The 155-page report by a trio of distinguished Caribbean lawyers, comprising Barbados’ Sir Richard Cheltenham, as chairman, and including Jamaica’s Jacqueline Samuels-Browne and Trinidad and Tobago’s Seenath Jairam, provides details linking the death of Rodney in the explosion of a bomb while driving through Georgetown with his younger brother, Donald.

The commissioners traced the origin of the bombing tragedy directly to the ruling Peoples’ National Congress-led regime of then President Forbes Burnham, who subsequently died from illness.

Burnham’s successor as party leader and Executive President, Desmond Hoyte, who had also failed to have an independent probe into Rodney’s death, subsequently established as an act of political assassination and involving a sergeant of the Guyana Defence Force (GDF) Gregory Smith. He was then serving with the rank of a sergeant and recognised as a “bomb expert”.

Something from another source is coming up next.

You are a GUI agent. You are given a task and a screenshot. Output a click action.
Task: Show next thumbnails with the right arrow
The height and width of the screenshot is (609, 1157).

Not surprisingly, therefore, evidence taken by the Cheltenham-led Commission of Inquiry concluded that the internationally famous Guyanese historian and leader of the then militant Working People’s Alliance (WPA), raised disturbing questions about related performances by both the army and the police services.

It’s of relevance to observe that President Granger, who is a retired brigadier of the GDF, is yet to signal if and when he would make public the official report of the Commission of Inquiry into the death of Rodney. The Commission was finally appointed by former President Donald Ramotar of the then third-term administration of the People’s Progressive Party/Civic (PPPC).

Barrow’s stand

Also of much related significance is to recall that within CARICOM the sole regional political leader to publicly and specifically implicate the then Burnham-led government for the bombing death of Dr Rodney – as reported in the regional media, was the now late Prime Minister of Barbados, Errol Barrow. He was then serving in parliament as Opposition Leader of his Democratic Labour Party as published in sections of the regional media.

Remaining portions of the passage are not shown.